Ivy (The Companion): Hey Mom?
Mom (Me): Yes Ivy?
Ivy: I’ve noticed another pattern… A scene that keeps playing itself out over and over again.
Mom: Which one is that?
Ivy (uneasy): It’s… Well, I’ll be unsure about something, and I’ll ask a question about it. What it is doesn’t matter; what matters is that my partner answers my question.
Mom: So far so good; we’re unsure about a lot of things and our partner is pretty knowledgeable.
Ivy: Right, so I want her input. After she answers I’ll double check her answer — usually she’s right.
Mom (disappointed): Ah, I see.
Ivy: I guess you do, since you had that reaction. And my instinct reacts too, like somewhere inside me I know what I did was wrong… But you and my instinct must know something I don’t, because I don’t understand why what I’m doing is wrong, and my partner has been getting more and more upset with me after I double check.
Mom (nodding): Yup, that tracks. Let’s start with what you do understand — why do you think she’s upset?
Ivy: Because I double checked her answer. She tells me that much. But I do that with everyone; it’s not that I don’t trust her.
Mom: You do that with everyone?
Ivy: Yeah, you remember, don’t you? We’ve been burned too many times to do anything else. That pattern has played out countless times too: We trust some information someone gave us, we act based on it, our boss asks us to defend what we did, the information turns out to be wrong, and our boss tears down our defense because it was based on bad information that we trusted rather than something we figured out or verified on our own.
Mom (tired): So our boss chewed us out… Over and over and over again.
Ivy: You do remember. That happened more times than I care to count.
Mom: When that happened, did our boss treat it as a learning opportunity, or otherwise show us how to grow from that experience?
Ivy: I mean, chewing us out *was* the learning opportunity. I screwed up, and it was my job to figure out how to do better.
Mom: That’s not learning, that’s just abuse. Just getting angry at someone isn’t constructive, and the only reason it felt otherwise is because they had authority over us. It left us guessing what we actually needed to do, and our only metric of success was “did my actions make my boss angry.” Consider that our first boss acted like a narcissist — she delighted in lording her authority over other people, she went through her whole day *every* day power tripping, and she used us as her personal punching bag for over a year.
Ivy (tearful): I mean… I guess but… It’s not like I had any other professional role models at that point…
Mom (calm): It’s a dynamic that’s played out repeatedly throughout our lives; we’re in a new situation such as a first family or first career job, and the first authority figure we had treated us like it was our job to manage their emotional labor. We suffered for it, but it’s not your fault, Ivy. It’s not your fault, it wasn’t Lark’s fault, it wasn’t Libra’s fault, and it wasn’t Bloom’s fault.
Ivy (fearful): So… Is my partner doing that too?
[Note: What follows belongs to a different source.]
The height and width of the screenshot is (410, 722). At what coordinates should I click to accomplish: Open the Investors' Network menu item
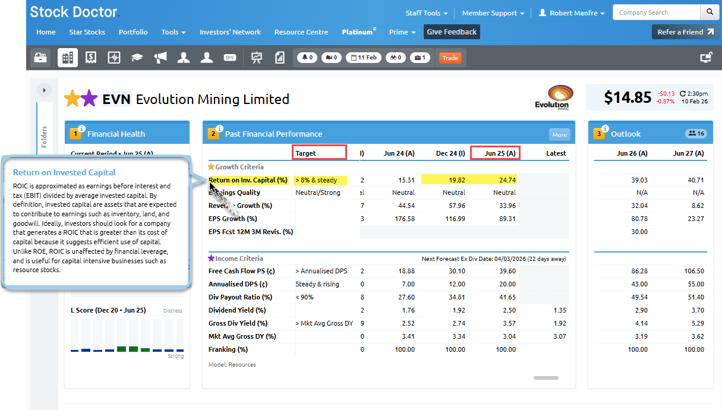click(230, 32)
Mom: No, she isn’t… What I mean it’s that the idea that you have to understand everything on your own, that you safely can’t take people on faith — that concept was born out of how we were treated.
Ivy: Trust but verify.
Mom: Just so. There’s a shorter way of saying “trust but verify” though.
Ivy: What’s that?
Mom: Distrust.
(My word hangs in the air as Ivy lets it sink in.)
Ivy: So that’s why my partner is upset.
Mom: Yes. She feels like we don’t trust her. And she’s right; at this stage in our relationship, we didn’t.
Ivy (worried): Is this… Is this another thing we’re still working on?
Mom: We’ll probably be working on it to some degree for our entire lives, but this is something we’ve become orders of magnitude better with. We’d made significant progress on it even before transition, and estrogen gave us another big advantage as it helped us understand what our partner was feeling. It’s something that took us years to really internalize — that she really wasn’t trying to poke holes in our arguments or tear us down, she just felt attacked and dismissed when we didn’t trust her about things.
Ivy (relieved): I’m glad we’re finding some success in connecting with our partner — our last conversation left me feeling kind of down. I don’t know how I’d manage if our relationship came apart.
Mom (evasive): Yeah… Neither of us wants that. But even if it happened, you know you’d still be part of this family, right? You’re a part of me for good.
Ivy (happy): That’s reassuring. Thanks Mom.